DIRECTIONS: Keep the pictures out of the copy and repeat the records exactly.
--- MATERIAL SUPPLIED ---
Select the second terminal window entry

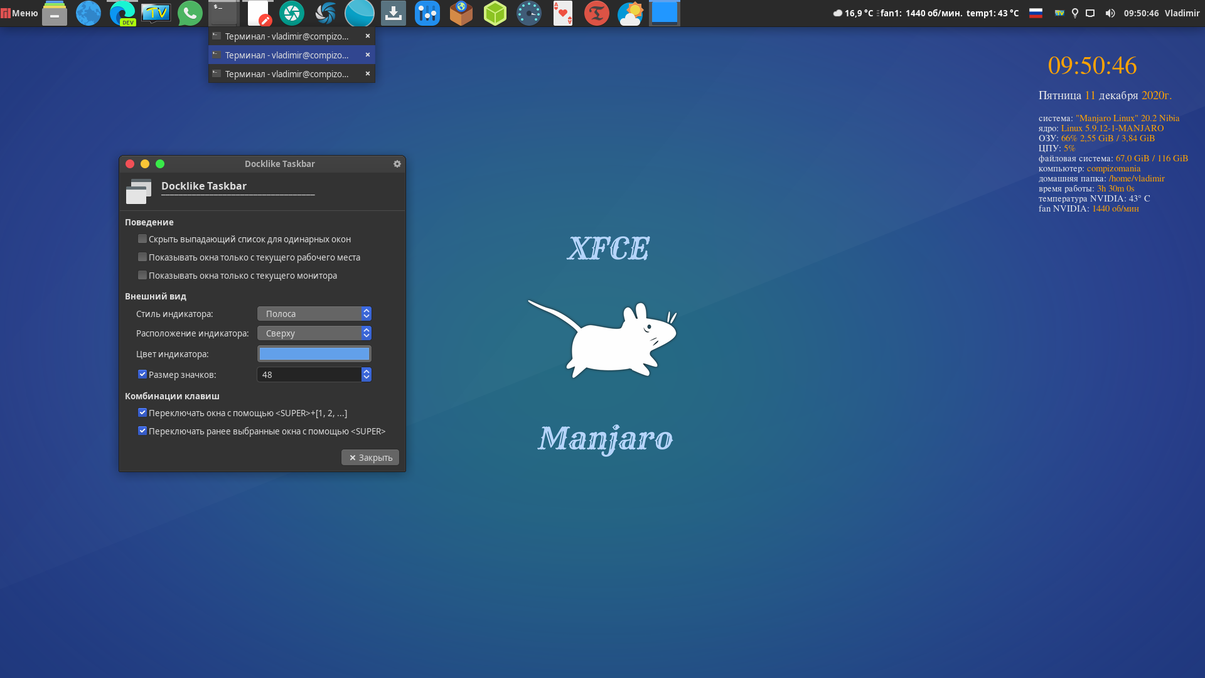click(x=286, y=55)
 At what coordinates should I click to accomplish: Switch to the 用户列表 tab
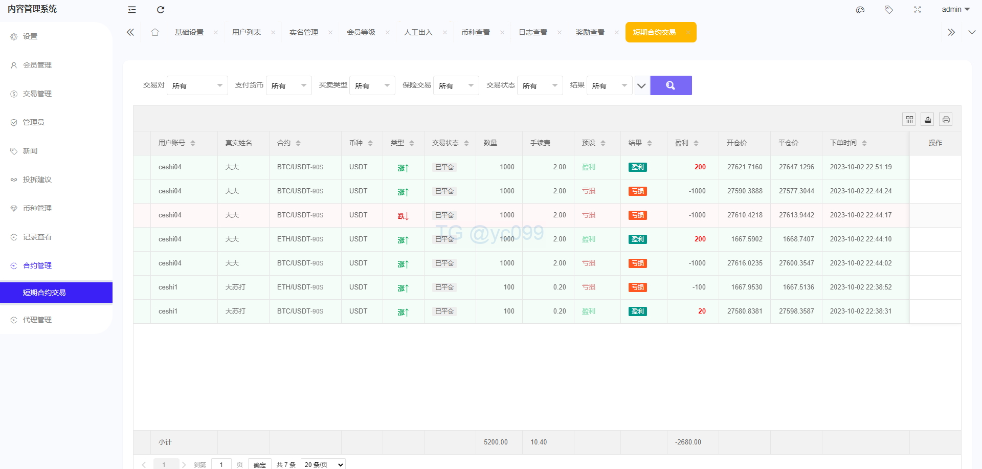coord(247,32)
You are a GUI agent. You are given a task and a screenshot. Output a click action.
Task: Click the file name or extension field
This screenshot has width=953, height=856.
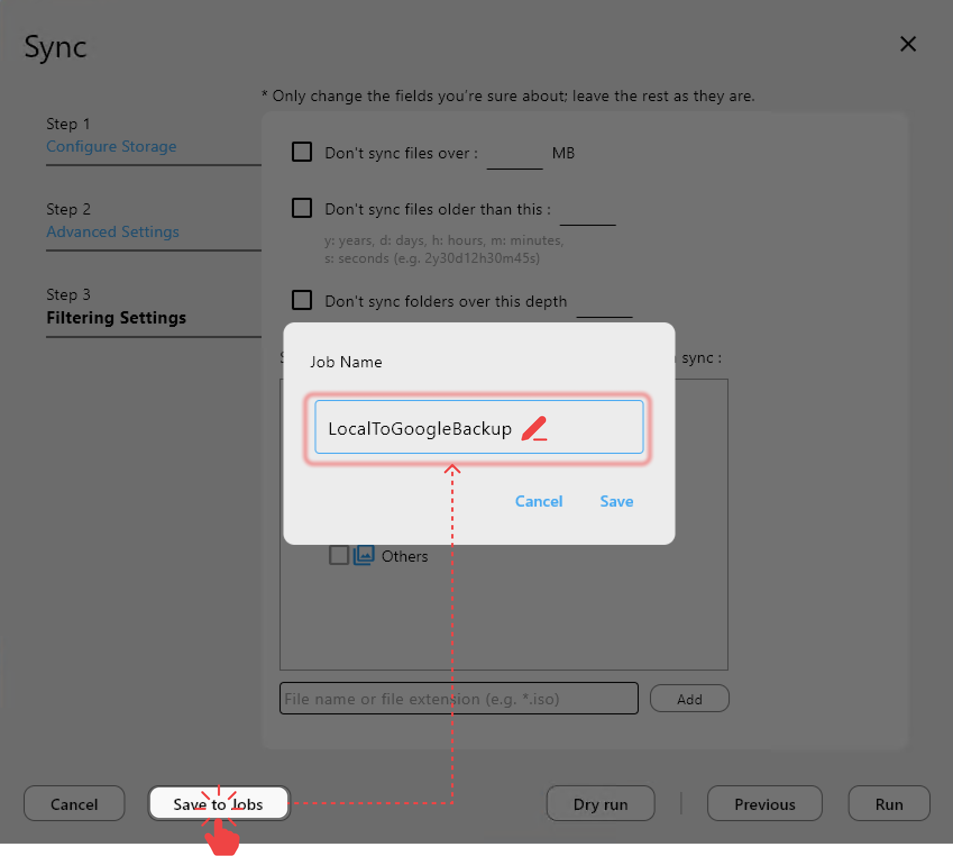click(x=459, y=698)
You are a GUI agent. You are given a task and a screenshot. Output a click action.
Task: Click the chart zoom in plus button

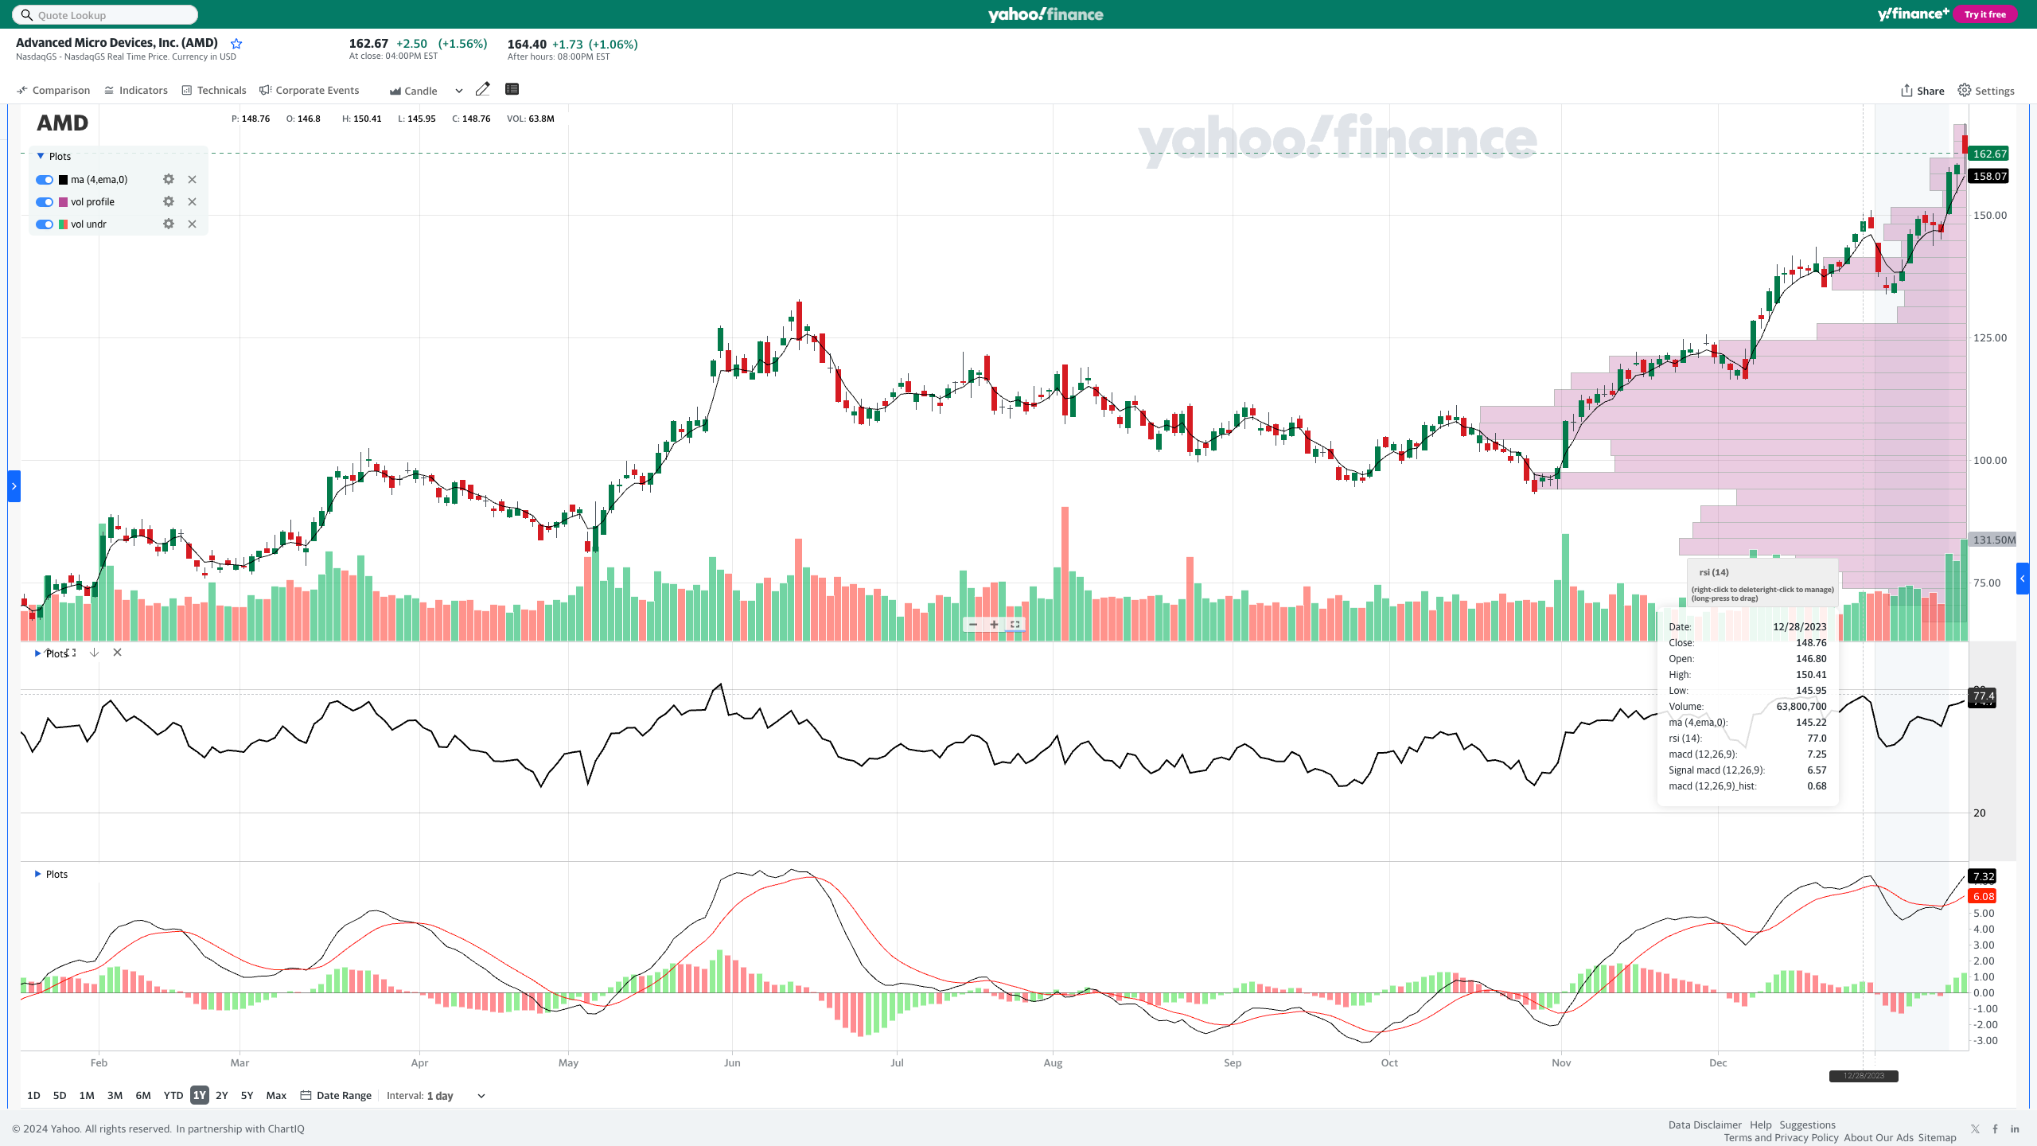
---
RESPONSE BOX:
Select the second terminal window entry

click(x=286, y=55)
 At what coordinates should I click to accomplish: Switch to the 用户列表 tab
coord(247,32)
You are a GUI agent. You are given a task and a screenshot. Output a click action.
Task: Click the file name or extension field
This screenshot has width=953, height=856.
click(x=459, y=698)
You are a GUI agent. You are given a task and a screenshot. Output a click action.
Task: Click the chart zoom in plus button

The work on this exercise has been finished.